Assigned task
Could you write out all of the data again, word for word?

Raw data

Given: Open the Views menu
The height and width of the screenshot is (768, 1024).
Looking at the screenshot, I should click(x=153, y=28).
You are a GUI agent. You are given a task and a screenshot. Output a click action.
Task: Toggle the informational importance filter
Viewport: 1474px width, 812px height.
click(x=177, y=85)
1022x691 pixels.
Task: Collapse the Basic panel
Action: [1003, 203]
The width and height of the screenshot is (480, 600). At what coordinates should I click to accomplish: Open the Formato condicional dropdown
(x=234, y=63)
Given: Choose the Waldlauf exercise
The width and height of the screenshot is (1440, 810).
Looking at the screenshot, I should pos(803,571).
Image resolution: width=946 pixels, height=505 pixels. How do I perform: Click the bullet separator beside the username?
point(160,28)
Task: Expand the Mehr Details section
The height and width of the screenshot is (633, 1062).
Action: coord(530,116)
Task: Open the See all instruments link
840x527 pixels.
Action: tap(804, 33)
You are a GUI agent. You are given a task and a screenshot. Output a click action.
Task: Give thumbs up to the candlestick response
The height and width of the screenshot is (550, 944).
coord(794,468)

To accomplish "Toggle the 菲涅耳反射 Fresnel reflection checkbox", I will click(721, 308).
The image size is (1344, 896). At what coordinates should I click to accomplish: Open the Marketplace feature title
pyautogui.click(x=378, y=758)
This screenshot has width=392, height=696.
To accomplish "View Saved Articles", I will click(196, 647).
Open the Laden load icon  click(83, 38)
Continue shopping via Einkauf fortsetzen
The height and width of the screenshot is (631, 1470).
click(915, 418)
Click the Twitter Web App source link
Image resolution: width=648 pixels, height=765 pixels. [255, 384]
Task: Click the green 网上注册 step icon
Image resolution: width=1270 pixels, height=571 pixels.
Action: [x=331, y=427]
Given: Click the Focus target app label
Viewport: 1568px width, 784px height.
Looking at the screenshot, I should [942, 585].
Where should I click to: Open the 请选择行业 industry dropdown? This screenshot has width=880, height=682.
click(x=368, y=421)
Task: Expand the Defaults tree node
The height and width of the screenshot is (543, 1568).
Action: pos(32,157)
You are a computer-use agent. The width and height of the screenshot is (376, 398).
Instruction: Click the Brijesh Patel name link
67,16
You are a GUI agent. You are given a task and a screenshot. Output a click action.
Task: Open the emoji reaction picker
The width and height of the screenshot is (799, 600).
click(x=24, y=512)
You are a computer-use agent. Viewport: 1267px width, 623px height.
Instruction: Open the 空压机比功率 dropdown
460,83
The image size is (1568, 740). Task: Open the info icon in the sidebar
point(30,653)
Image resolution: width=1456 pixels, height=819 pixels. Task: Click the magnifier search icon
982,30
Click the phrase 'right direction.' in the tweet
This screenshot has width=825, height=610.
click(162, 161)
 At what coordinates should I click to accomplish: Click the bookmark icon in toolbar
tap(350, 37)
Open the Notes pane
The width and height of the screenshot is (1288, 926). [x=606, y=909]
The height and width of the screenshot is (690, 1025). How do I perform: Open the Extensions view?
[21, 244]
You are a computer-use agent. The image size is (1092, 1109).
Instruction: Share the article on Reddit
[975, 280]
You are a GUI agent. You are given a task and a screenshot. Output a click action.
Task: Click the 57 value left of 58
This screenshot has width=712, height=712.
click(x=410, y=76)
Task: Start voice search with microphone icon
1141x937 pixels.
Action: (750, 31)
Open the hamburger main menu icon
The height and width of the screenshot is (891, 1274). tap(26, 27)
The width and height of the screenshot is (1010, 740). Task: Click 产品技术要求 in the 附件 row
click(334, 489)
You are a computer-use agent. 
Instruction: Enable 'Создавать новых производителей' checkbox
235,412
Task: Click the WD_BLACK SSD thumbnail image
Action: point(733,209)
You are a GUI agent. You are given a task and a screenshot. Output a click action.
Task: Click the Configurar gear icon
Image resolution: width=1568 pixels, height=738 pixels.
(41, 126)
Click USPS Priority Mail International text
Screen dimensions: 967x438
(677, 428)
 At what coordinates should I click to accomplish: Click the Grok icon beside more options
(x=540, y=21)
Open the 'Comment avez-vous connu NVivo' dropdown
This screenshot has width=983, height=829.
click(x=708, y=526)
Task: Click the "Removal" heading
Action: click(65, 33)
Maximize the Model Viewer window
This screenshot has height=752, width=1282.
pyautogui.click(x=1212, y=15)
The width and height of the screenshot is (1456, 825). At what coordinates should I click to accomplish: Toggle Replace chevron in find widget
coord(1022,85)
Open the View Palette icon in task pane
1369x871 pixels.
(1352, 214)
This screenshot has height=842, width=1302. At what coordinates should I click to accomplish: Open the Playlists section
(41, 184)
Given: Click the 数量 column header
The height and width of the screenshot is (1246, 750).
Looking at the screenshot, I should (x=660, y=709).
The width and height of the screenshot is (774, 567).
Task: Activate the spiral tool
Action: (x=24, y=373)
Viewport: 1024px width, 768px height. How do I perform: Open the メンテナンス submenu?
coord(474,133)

Output
Given: Open the Views menu
The height and width of the screenshot is (768, 1024).
Looking at the screenshot, I should click(x=153, y=28).
You are a GUI agent. You are given a task and a screenshot. Output a click action.
Task: Toggle the informational importance filter
Viewport: 1474px width, 812px height.
click(x=177, y=85)
1022x691 pixels.
Task: Collapse the Basic panel
Action: [1003, 203]
The width and height of the screenshot is (480, 600). At what coordinates should I click to accomplish: Open the Formato condicional dropdown
(x=234, y=63)
Given: Choose the Waldlauf exercise
The width and height of the screenshot is (1440, 810).
Looking at the screenshot, I should pos(803,571).
Image resolution: width=946 pixels, height=505 pixels. How do I perform: Click the bullet separator beside the username?
point(160,28)
Task: Expand the Mehr Details section
The height and width of the screenshot is (633, 1062).
Action: coord(530,116)
Task: Open the See all instruments link
840x527 pixels.
Action: tap(804, 33)
You are a GUI agent. You are given a task and a screenshot. Output a click action.
Task: Give thumbs up to the candlestick response
The height and width of the screenshot is (550, 944).
coord(794,468)

To accomplish "Toggle the 菲涅耳反射 Fresnel reflection checkbox", I will click(721, 308).
The image size is (1344, 896). At what coordinates should I click to accomplish: Open the Marketplace feature title
pyautogui.click(x=378, y=758)
This screenshot has width=392, height=696.
To accomplish "View Saved Articles", I will click(196, 647).
Open the Laden load icon  click(83, 38)
Continue shopping via Einkauf fortsetzen
The height and width of the screenshot is (631, 1470).
click(915, 418)
Click the Twitter Web App source link
Image resolution: width=648 pixels, height=765 pixels. [255, 384]
Task: Click the green 网上注册 step icon
Image resolution: width=1270 pixels, height=571 pixels.
Action: [x=331, y=427]
Given: Click the Focus target app label
Viewport: 1568px width, 784px height.
Looking at the screenshot, I should [942, 585].
Where should I click to: Open the 请选择行业 industry dropdown? This screenshot has width=880, height=682.
click(x=368, y=421)
Task: Expand the Defaults tree node
The height and width of the screenshot is (543, 1568).
Action: pos(32,157)
You are a computer-use agent. The width and height of the screenshot is (376, 398).
Instruction: Click the Brijesh Patel name link
67,16
You are a GUI agent. You are given a task and a screenshot. Output a click action.
Task: Open the emoji reaction picker
The width and height of the screenshot is (799, 600).
click(x=24, y=512)
You are a computer-use agent. Viewport: 1267px width, 623px height.
Instruction: Open the 空压机比功率 dropdown
460,83
The image size is (1568, 740). Task: Open the info icon in the sidebar
point(30,653)
Image resolution: width=1456 pixels, height=819 pixels. Task: Click the magnifier search icon
982,30
Click the phrase 'right direction.' in the tweet
This screenshot has width=825, height=610.
click(162, 161)
 At what coordinates should I click to accomplish: Click the bookmark icon in toolbar
tap(350, 37)
Open the Notes pane
The width and height of the screenshot is (1288, 926). [x=606, y=909]
The height and width of the screenshot is (690, 1025). How do I perform: Open the Extensions view?
[21, 244]
You are a computer-use agent. The image size is (1092, 1109).
Instruction: Share the article on Reddit
[975, 280]
You are a GUI agent. You are given a task and a screenshot. Output a click action.
Task: Click the 57 value left of 58
This screenshot has width=712, height=712.
click(x=410, y=76)
Task: Start voice search with microphone icon
1141x937 pixels.
Action: (750, 31)
Open the hamburger main menu icon
The height and width of the screenshot is (891, 1274). tap(26, 27)
The width and height of the screenshot is (1010, 740). Task: Click 产品技术要求 in the 附件 row
click(334, 489)
You are a computer-use agent. 
Instruction: Enable 'Создавать новых производителей' checkbox
235,412
Task: Click the WD_BLACK SSD thumbnail image
Action: point(733,209)
You are a GUI agent. You are given a task and a screenshot. Output a click action.
Task: Click the Configurar gear icon
Image resolution: width=1568 pixels, height=738 pixels.
(41, 126)
Click USPS Priority Mail International text
Screen dimensions: 967x438
(677, 428)
 At what coordinates should I click to accomplish: Click the Grok icon beside more options
(x=540, y=21)
Open the 'Comment avez-vous connu NVivo' dropdown
This screenshot has width=983, height=829.
click(x=708, y=526)
Task: Click the "Removal" heading
Action: click(65, 33)
Maximize the Model Viewer window
This screenshot has height=752, width=1282.
pyautogui.click(x=1212, y=15)
The width and height of the screenshot is (1456, 825). At what coordinates should I click to accomplish: Toggle Replace chevron in find widget
coord(1022,85)
Open the View Palette icon in task pane
1369x871 pixels.
(1352, 214)
This screenshot has height=842, width=1302. At what coordinates should I click to accomplish: Open the Playlists section
(41, 184)
Given: Click the 数量 column header
The height and width of the screenshot is (1246, 750).
Looking at the screenshot, I should (x=660, y=709).
The width and height of the screenshot is (774, 567).
Task: Activate the spiral tool
Action: (x=24, y=373)
Viewport: 1024px width, 768px height. How do I perform: Open the メンテナンス submenu?
coord(474,133)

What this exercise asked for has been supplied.